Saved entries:
※
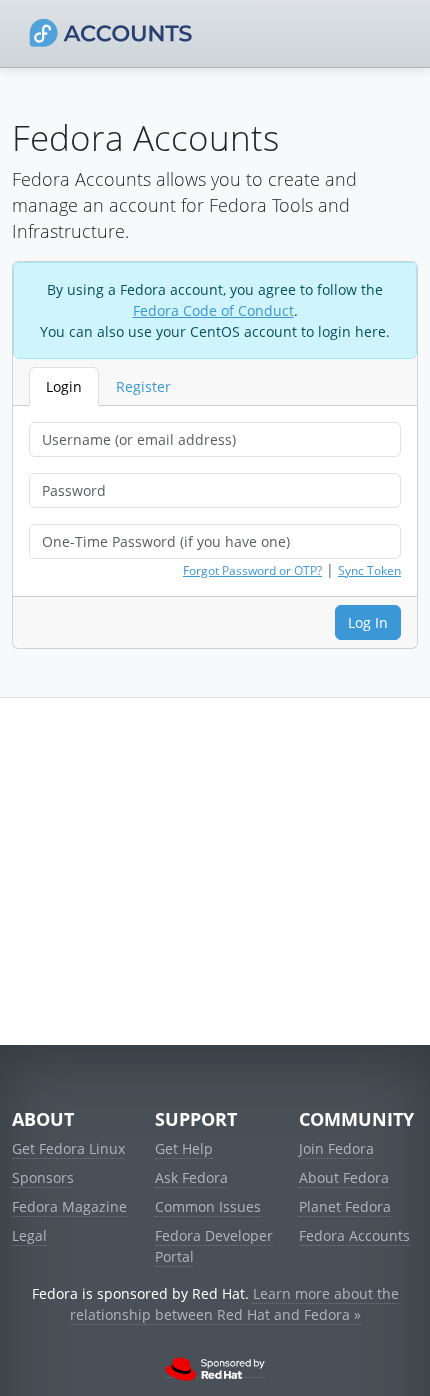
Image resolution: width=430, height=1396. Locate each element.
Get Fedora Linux (68, 1148)
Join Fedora (336, 1148)
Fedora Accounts (354, 1235)
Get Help (184, 1148)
※
Please count the lines above that hold the string "Fedora" and reply with the number alone.

3